▼

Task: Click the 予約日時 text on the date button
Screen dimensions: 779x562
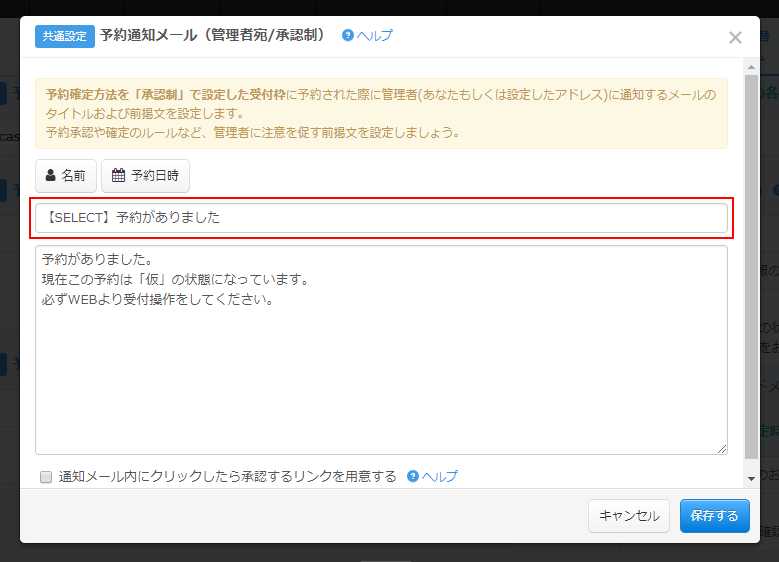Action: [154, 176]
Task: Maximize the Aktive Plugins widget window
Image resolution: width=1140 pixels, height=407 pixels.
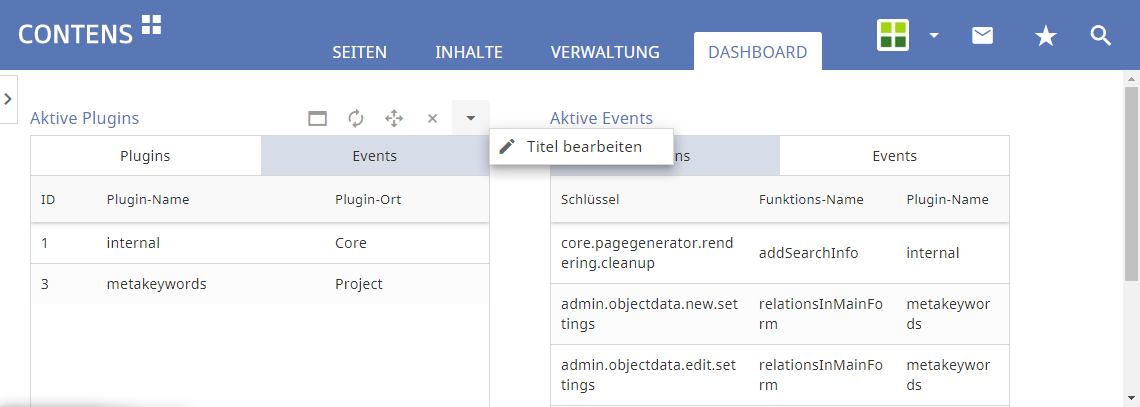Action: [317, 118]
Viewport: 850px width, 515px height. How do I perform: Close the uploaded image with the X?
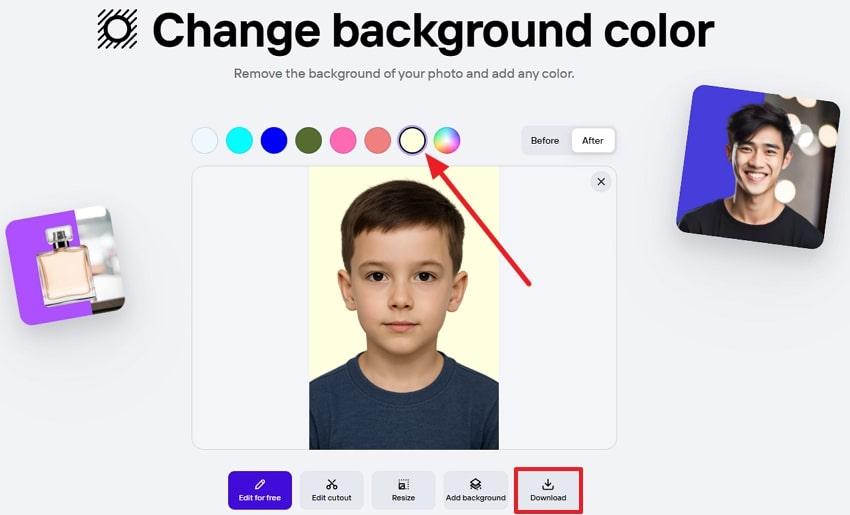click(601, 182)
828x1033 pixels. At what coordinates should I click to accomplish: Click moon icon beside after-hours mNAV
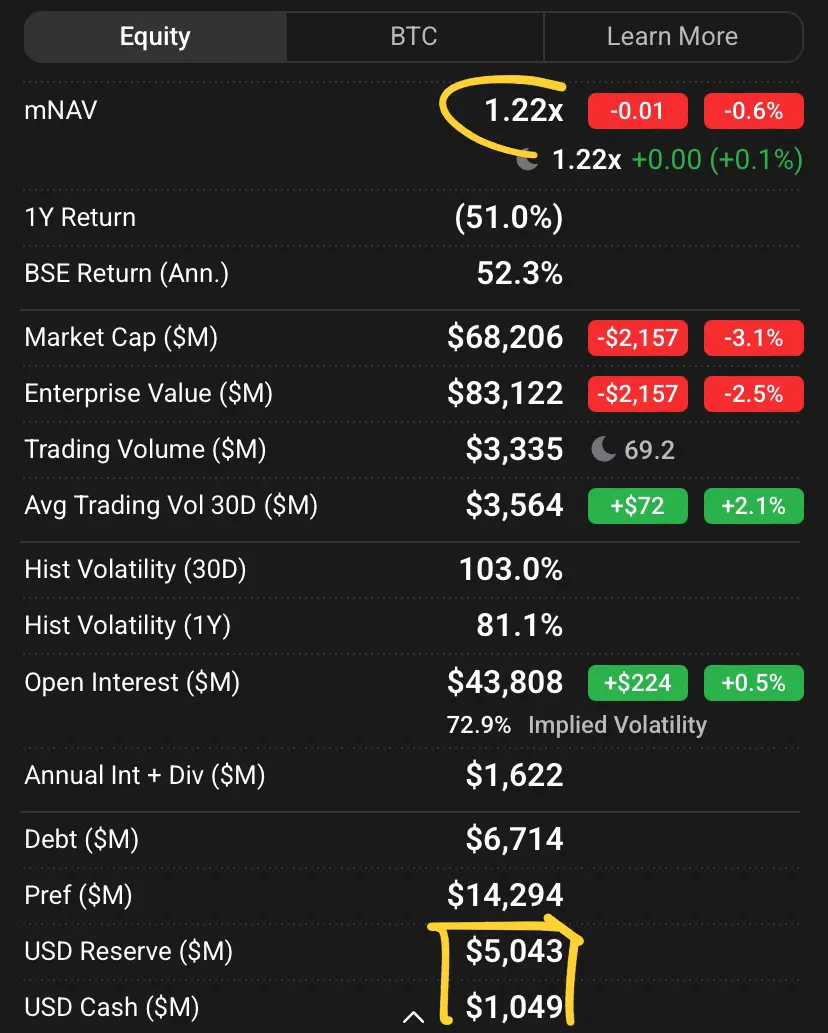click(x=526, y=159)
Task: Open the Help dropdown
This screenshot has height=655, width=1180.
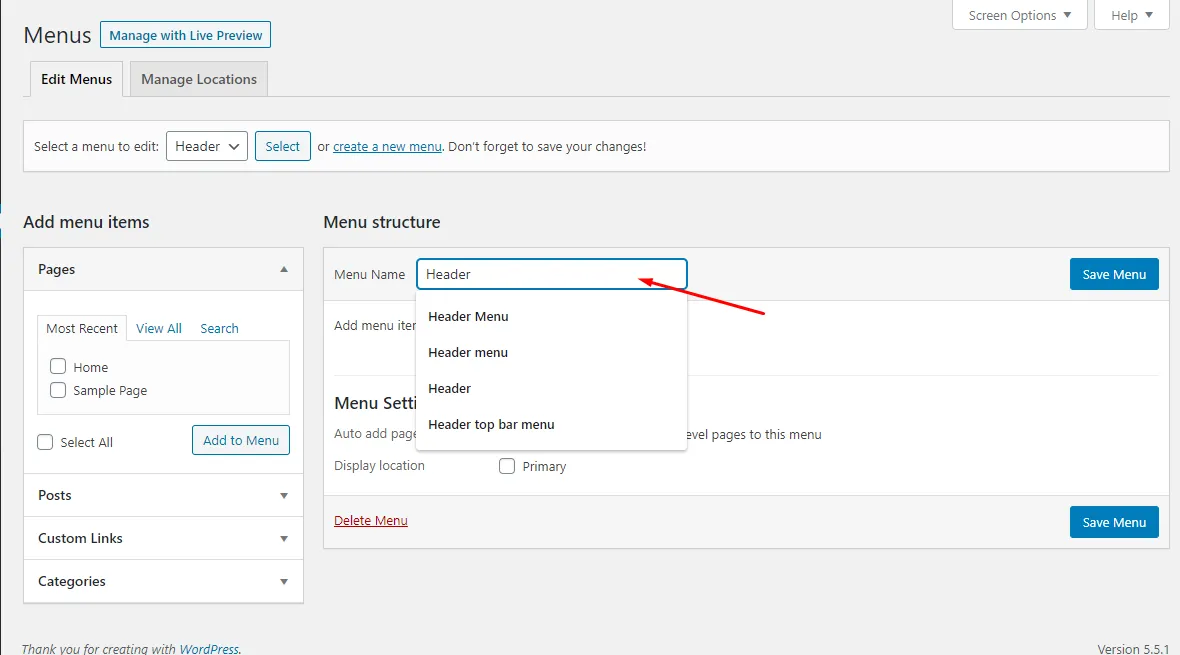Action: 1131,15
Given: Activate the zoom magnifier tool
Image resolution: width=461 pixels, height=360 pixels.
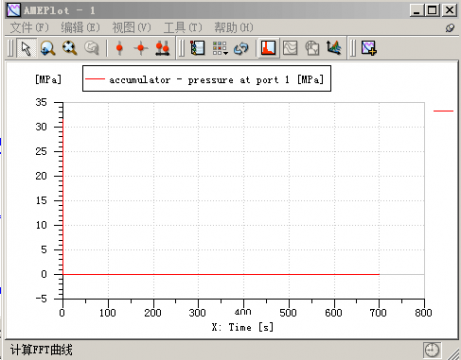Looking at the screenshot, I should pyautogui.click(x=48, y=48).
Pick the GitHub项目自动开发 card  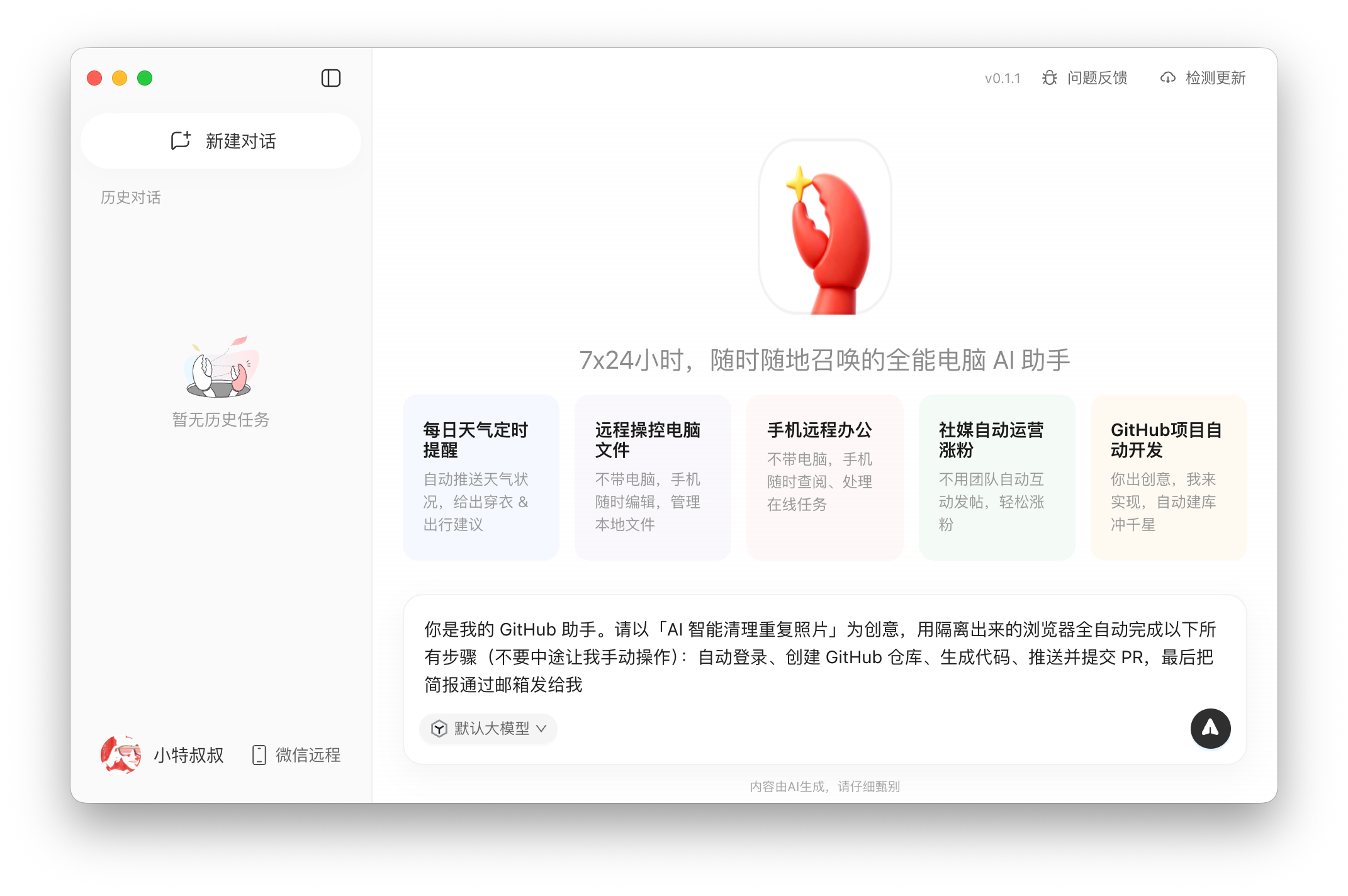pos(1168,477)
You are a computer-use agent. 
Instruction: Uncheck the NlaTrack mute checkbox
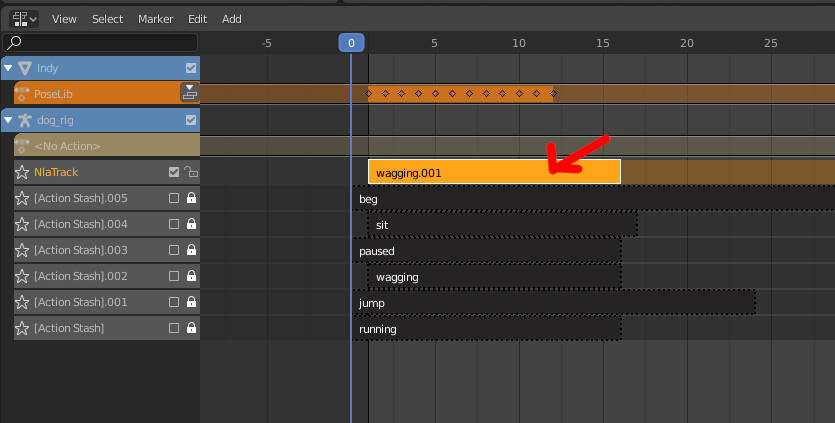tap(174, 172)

▲

= Challenge =
Report how many lines of the rows above contain the string "Task". Case counts, and the reply should be the number alone.

= Written reply =
3